At Leaving Cert you are only required to prove the Factor Theorem for cubics. This is a more general proof.

The Factor Theorem is an important theorem in the factorisation of polynomials. When (x-k) is a factor of a polynomial p(x) then p(x)=(x-k)q(x) for some polynomial q(x) and clearly k is a root. In fact the converse is also true. Most proofs rely on the division algorithm and the remainder theorem; here a proof using strong induction on the degree of the polynomial is used. See Hungerford, T.W., (1997), Abstract Algebra: An Introduction. Brooks-Cole: U.S.A for the standard proof (this reference also describes strong induction).

Factor Theorem
k\in\mathbb{C} is a root of a polynomial p(x) if and only if (x-k) is a factor: p(x)=(x-k)q(x) where q(x) is a polynomial.

Proof:
Suppose deg p(x)=1. Then p(x)=ax+b and p(k)=ak+b=0\Rightarrow k=-b/a. Clearly p(x)=(x-(-b/a))a and q(x)=a is a polynomial (of degree 0).

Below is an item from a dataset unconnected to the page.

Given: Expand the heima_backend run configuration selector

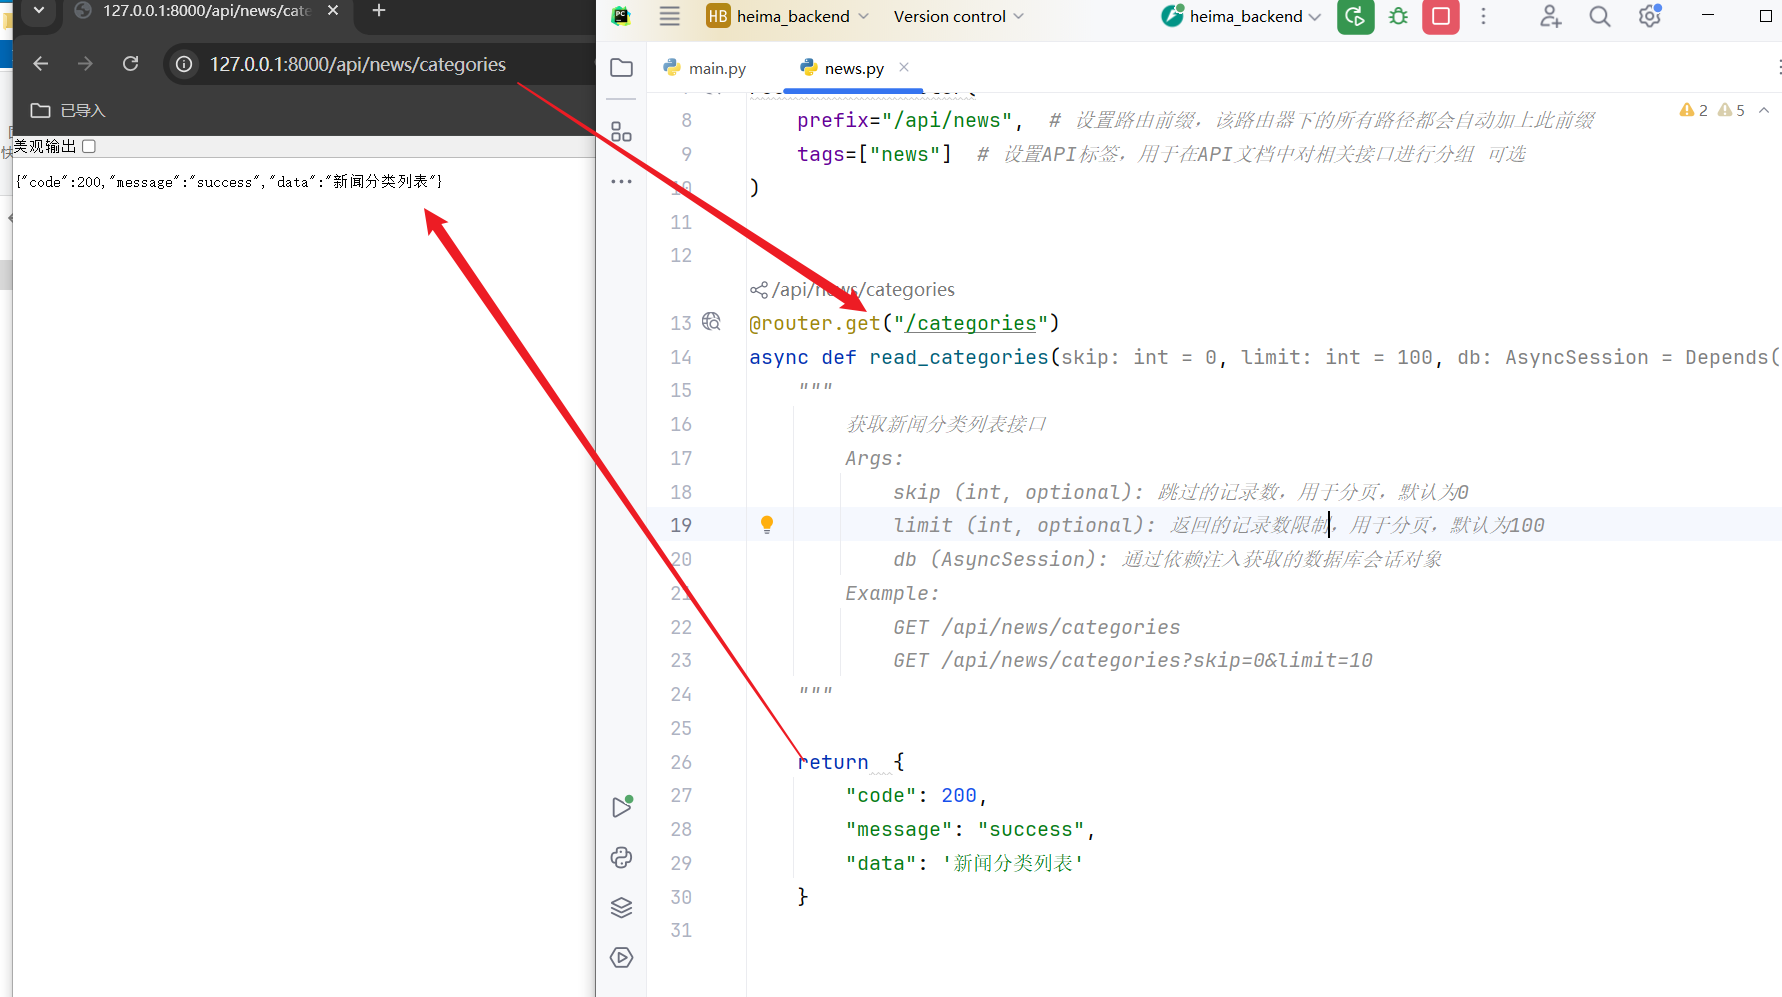Looking at the screenshot, I should (x=1242, y=17).
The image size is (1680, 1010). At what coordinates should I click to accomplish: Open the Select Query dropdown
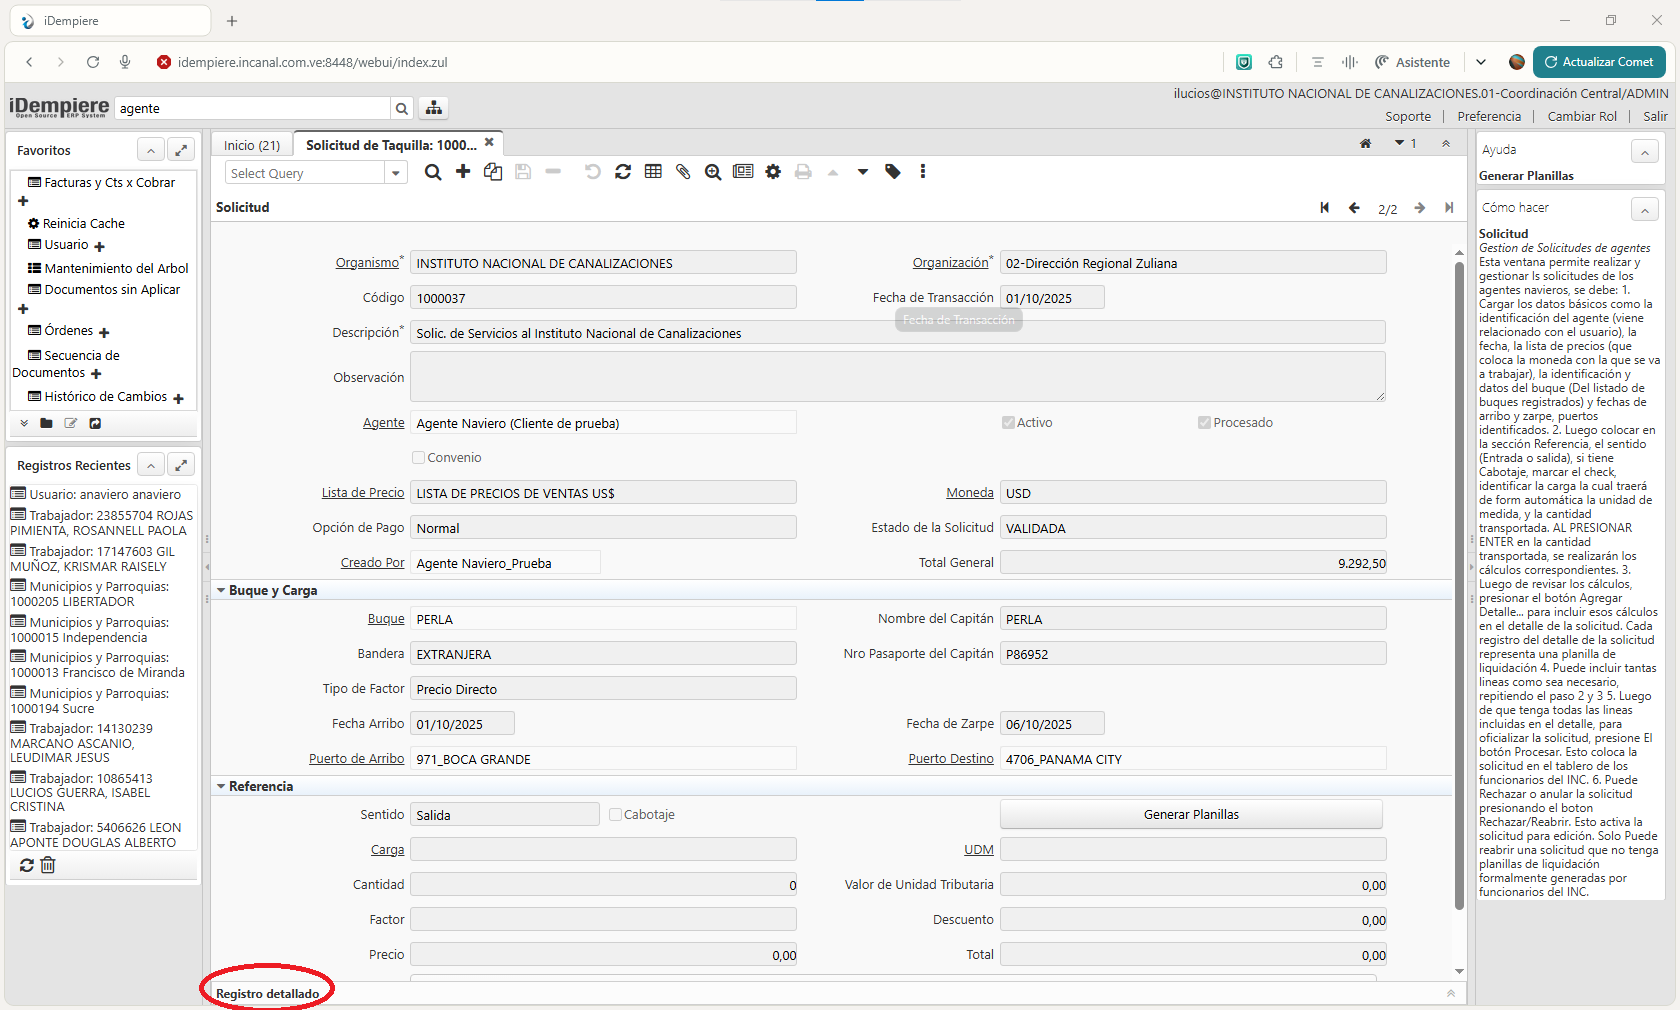[x=396, y=173]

Suppose for all polynomials of degree less than or equal to n-1, that k a root implies (x-k) a factor.  Let p(x)=\sum_ia_ix^i be a polynomial of degree n and assume k\in\mathbb{C} a root. Now

p(x)-p(k)=\sum_{i=0}^na_ix^i-\sum_{i=0}^na_ik^i

\underset{p(k)=0}{\Rightarrow} p(x)=\sum_{i=1}^n a_i(x^i-k^i)

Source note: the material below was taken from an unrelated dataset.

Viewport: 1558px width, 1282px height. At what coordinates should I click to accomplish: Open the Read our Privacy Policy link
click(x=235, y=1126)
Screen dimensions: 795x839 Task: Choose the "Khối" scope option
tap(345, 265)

Now each x^i-k^i for i=1,\dots,n-1 is a polynomial of degree less than or equal to n-1, with a root x=k, hence (x-k) is a factor of each. Thence x^i-k^i=(x-k)q_i(x) where q_i(x) is a polynomial:

p(x)=\sum_{i=1}^{n-1}a_i(x-k)q_i(x)+a_n(x^n-k^n)

Now x^n-k^n=(x-k)x^{n-1}+kx^{n-1}-k^n but kx^{n-1}-k^n is a polynomial of degree n-1 with root k and hence (x-k) is a factor:

x^n-k^n=(x-k)x^{n-1}+(x-k)h(x)

Hence

p(x)=(x-k)\lbrack x^{n-1}+h(x)+\sum_{i=1}^{n-1}a_iq_i(x)\rbrack

 

Hence (x-k) a factor \bullet